▸ **ARTICLE**:
########################################

This is why they, ultimately, deserve our thanks. They held onto Christian belief no matter what, and we are here because of it. They are still strange and wrong and unhelpful and embarrassing in a million ways and yet they are still our spiritual church grandparents and parents. They deserve our honor more than our derision.

I wrote a series of widely-read posts on homosexuality just over a year ago where I spent a lot of time criticizing both “sides” of the ideological spectrum on the issue. I held a unique level of frustration for the conservatives, though (even though I eventually agreed more with them). In my last post in the series, I explained why this was the case, and found comfort in the example of Jesus:

Many would be surprised to know that of the four or five “denominations” of Judaism in existence at the time of Jesus, the group with which Jesus would have theologically agreed the most was the Pharisees–the very group he is most well-known for challenging, mocking, insulting, and attacking. But this was also the group that trained him, that gave him space to flourish and teach–even from a young age. Who gave him the wisdom and love of the Scripture that equipped him to obey and fulfill his Son-ly duties and be their Messiah. And this was the group that most-defined the religious establishment of Israel when Jesus–eyes wet with tears–longed that they would but repent and turn back to their “mother hen” who wanted to cradle them beneath her wings, all while he set his face against their opposition and boldly went to die at their hands–that they might be saved.

########################################

▸ **INFORMATION PROVIDED**:
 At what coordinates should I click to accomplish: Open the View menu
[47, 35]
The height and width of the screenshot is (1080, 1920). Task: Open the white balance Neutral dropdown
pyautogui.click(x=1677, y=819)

########################################

▸ **YOUR TASKS**:
[1] Transcribe the essay on conservative Christians word for word, everything from "Many would be" down to "might be saved.".
[2] Carry on the essay on conservative Christians from its final sentence.
The listing is not needed for this work.

▸ **RESULTS FOR THE EXERCISE**:
[1]
Many would be surprised to know that of the four or five “denominations” of Judaism in existence at the time of Jesus, the group with which Jesus would have theologically agreed the most was the Pharisees–the very group he is most well-known for challenging, mocking, insulting, and attacking. But this was also the group that trained him, that gave him space to flourish and teach–even from a young age. Who gave him the wisdom and love of the Scripture that equipped him to obey and fulfill his Son-ly duties and be their Messiah. And this was the group that most-defined the religious establishment of Israel when Jesus–eyes wet with tears–longed that they would but repent and turn back to their “mother hen” who wanted to cradle them beneath her wings, all while he set his face against their opposition and boldly went to die at their hands–that they might be saved.

[2]
And so with all of our disagreements with the uber-conservatives, the Fundamentalists, and the Young Earth Creationists, may we be reminded that we share Resurrection Life with them and they are family. As much as we might love the Atheists in our lives, they are not. So be encouraged and reminded that in the ways that are most essential, we share our identity, our accent, and our family name with those that are Christians.

Even the weird ones.

So please, hug a fundamentalist. And buy them a beer.

(Kidding, kidding)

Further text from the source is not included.